Stated goal: Locate every line in the records below that contains the word "height" and copy each of those lines in full.

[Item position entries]
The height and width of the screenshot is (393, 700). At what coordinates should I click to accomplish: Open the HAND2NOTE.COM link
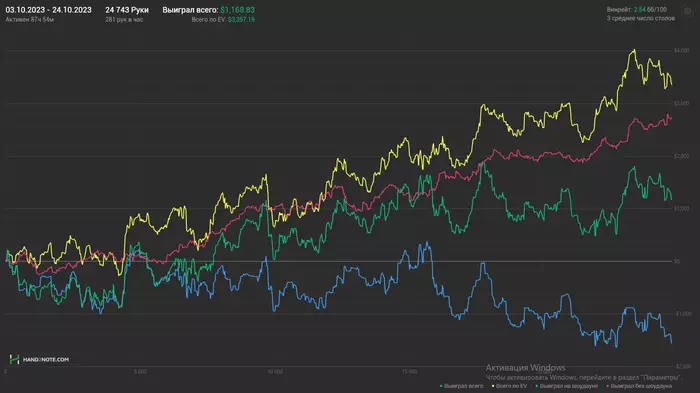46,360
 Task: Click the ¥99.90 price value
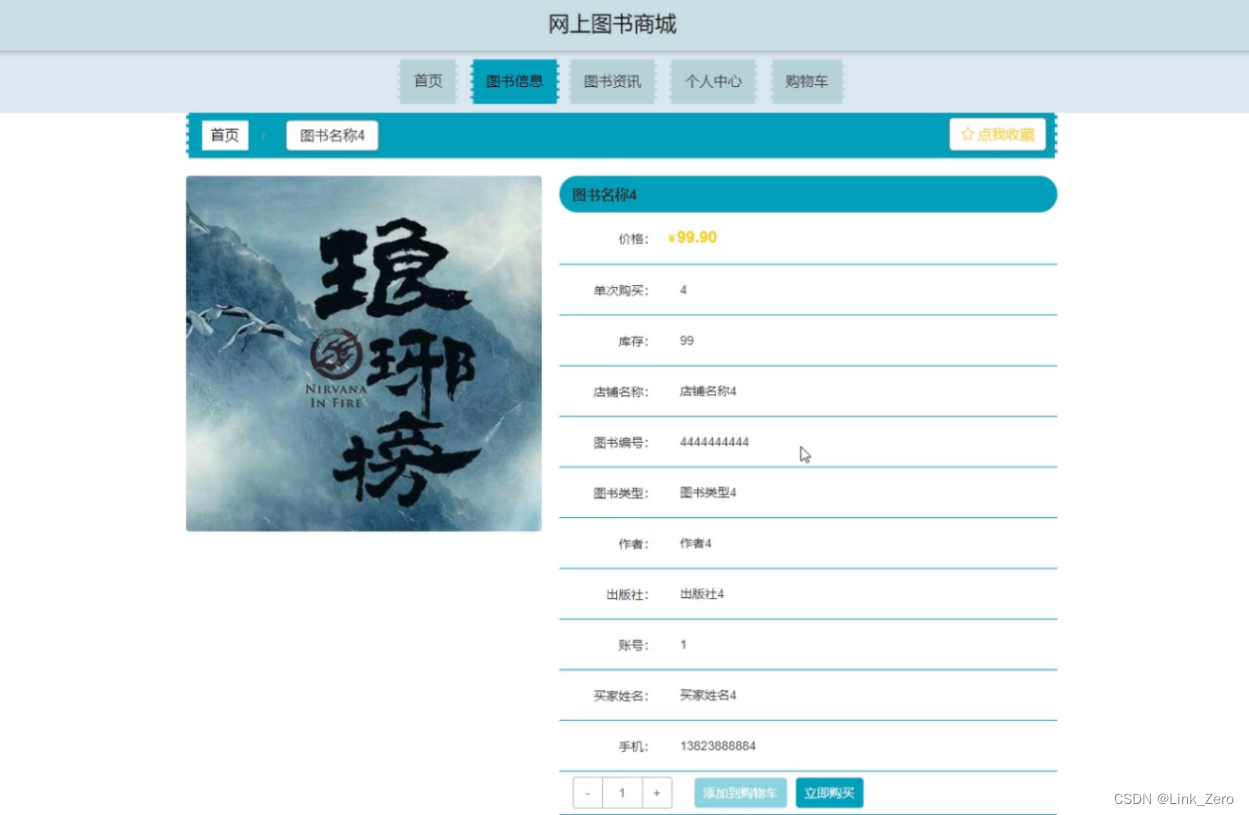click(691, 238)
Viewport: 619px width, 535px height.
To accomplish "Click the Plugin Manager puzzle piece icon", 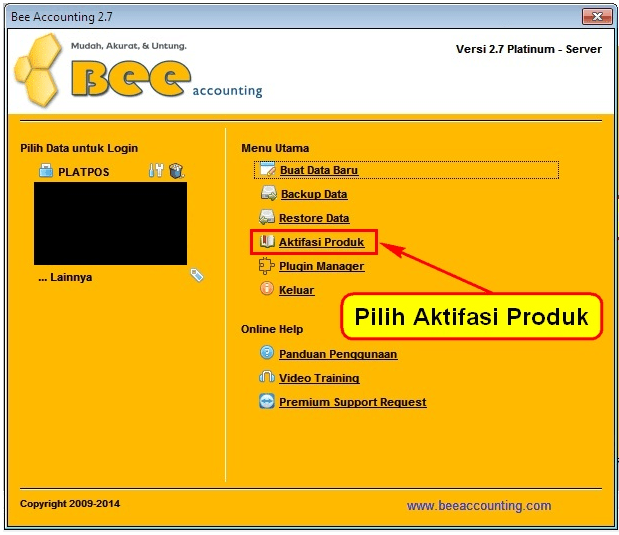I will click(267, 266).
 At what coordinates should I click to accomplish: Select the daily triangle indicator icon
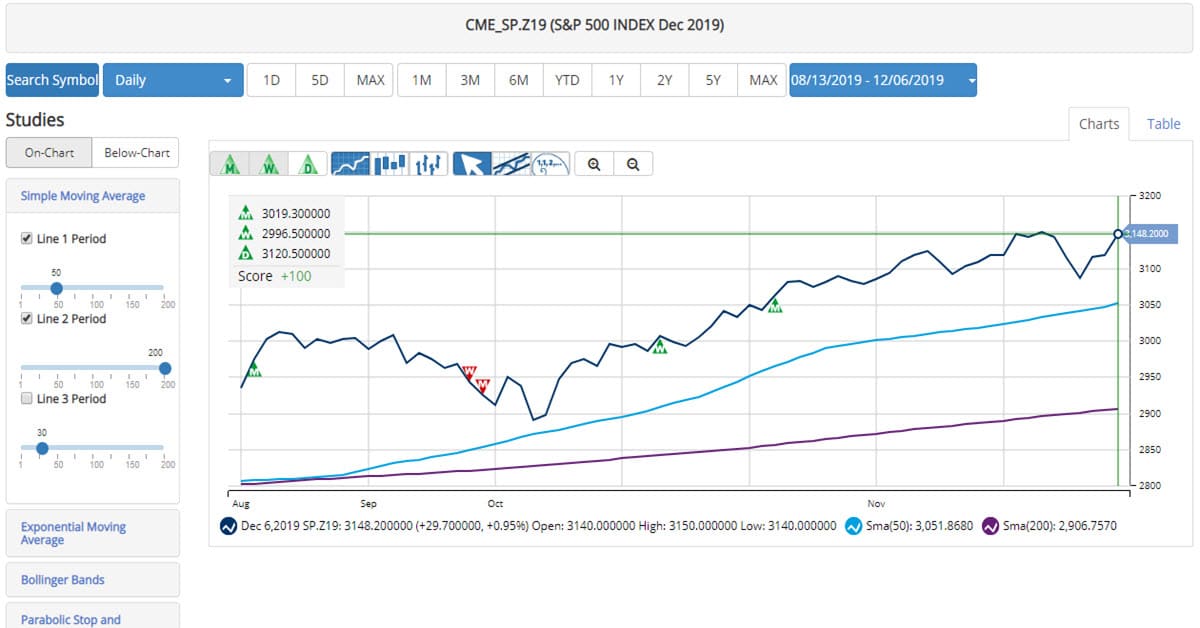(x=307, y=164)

Solved problem:
The height and width of the screenshot is (393, 700). At what coordinates should I click to accomplish: Open the HAND2NOTE.COM link
Viewport: 619px width, 535px height.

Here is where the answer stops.